● **WHAT NEEDS TO BE DONE**
Find the string "agent" in the data, then copy every line where it is found.

● **DATA TO PROCESS**

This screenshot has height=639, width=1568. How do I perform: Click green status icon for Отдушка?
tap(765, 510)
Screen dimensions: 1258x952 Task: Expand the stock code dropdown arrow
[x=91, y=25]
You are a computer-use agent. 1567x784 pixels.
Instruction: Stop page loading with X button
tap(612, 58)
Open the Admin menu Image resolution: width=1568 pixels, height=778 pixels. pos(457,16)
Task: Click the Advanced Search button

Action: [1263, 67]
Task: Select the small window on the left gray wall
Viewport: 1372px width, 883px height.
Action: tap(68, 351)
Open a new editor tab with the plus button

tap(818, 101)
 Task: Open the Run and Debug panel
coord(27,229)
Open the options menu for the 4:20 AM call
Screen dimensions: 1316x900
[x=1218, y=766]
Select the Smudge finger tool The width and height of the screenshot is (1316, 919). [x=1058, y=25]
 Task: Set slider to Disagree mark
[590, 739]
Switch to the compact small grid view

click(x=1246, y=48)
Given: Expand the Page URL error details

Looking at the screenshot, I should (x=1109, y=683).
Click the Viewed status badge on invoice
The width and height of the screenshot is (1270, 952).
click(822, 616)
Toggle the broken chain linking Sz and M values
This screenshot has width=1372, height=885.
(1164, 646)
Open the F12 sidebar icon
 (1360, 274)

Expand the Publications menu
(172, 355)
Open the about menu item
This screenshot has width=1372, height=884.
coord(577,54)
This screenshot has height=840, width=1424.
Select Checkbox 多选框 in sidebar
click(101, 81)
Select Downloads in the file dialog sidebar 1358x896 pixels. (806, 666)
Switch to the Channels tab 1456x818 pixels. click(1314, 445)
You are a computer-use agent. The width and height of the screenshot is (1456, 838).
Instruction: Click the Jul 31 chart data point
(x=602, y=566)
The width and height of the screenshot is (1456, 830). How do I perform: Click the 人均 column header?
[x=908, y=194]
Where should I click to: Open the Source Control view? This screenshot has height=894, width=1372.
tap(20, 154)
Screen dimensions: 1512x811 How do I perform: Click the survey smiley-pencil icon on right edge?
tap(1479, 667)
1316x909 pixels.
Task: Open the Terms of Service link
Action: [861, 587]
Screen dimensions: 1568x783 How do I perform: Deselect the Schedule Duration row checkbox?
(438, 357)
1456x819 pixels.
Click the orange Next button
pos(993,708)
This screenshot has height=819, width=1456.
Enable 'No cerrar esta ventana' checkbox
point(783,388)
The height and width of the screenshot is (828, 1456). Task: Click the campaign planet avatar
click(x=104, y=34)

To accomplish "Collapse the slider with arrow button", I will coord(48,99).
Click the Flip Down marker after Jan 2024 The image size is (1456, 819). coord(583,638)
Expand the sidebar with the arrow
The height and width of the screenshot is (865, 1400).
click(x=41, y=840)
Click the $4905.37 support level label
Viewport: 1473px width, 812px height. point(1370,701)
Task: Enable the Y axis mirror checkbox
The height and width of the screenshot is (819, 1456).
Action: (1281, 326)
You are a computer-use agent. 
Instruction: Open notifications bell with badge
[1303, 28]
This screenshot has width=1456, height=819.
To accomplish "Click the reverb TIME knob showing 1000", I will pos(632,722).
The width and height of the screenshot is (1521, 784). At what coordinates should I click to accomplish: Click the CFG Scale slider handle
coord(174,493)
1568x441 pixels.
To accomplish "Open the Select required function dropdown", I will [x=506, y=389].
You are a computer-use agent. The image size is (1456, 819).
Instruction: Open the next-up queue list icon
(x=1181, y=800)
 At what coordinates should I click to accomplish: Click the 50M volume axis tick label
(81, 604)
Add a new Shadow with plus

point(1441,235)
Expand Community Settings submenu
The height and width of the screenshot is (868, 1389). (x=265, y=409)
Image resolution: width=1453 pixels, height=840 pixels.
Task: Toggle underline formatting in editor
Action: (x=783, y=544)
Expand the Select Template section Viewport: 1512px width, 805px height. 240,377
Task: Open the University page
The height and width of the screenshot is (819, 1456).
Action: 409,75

● **COMPLETED TASK**
You are a computer-use agent. 1567x784 pixels.
You are a computer-use agent. The width and height of the screenshot is (1456, 838).
You are a computer-use agent. 
You are a computer-use agent. The image size is (1456, 819).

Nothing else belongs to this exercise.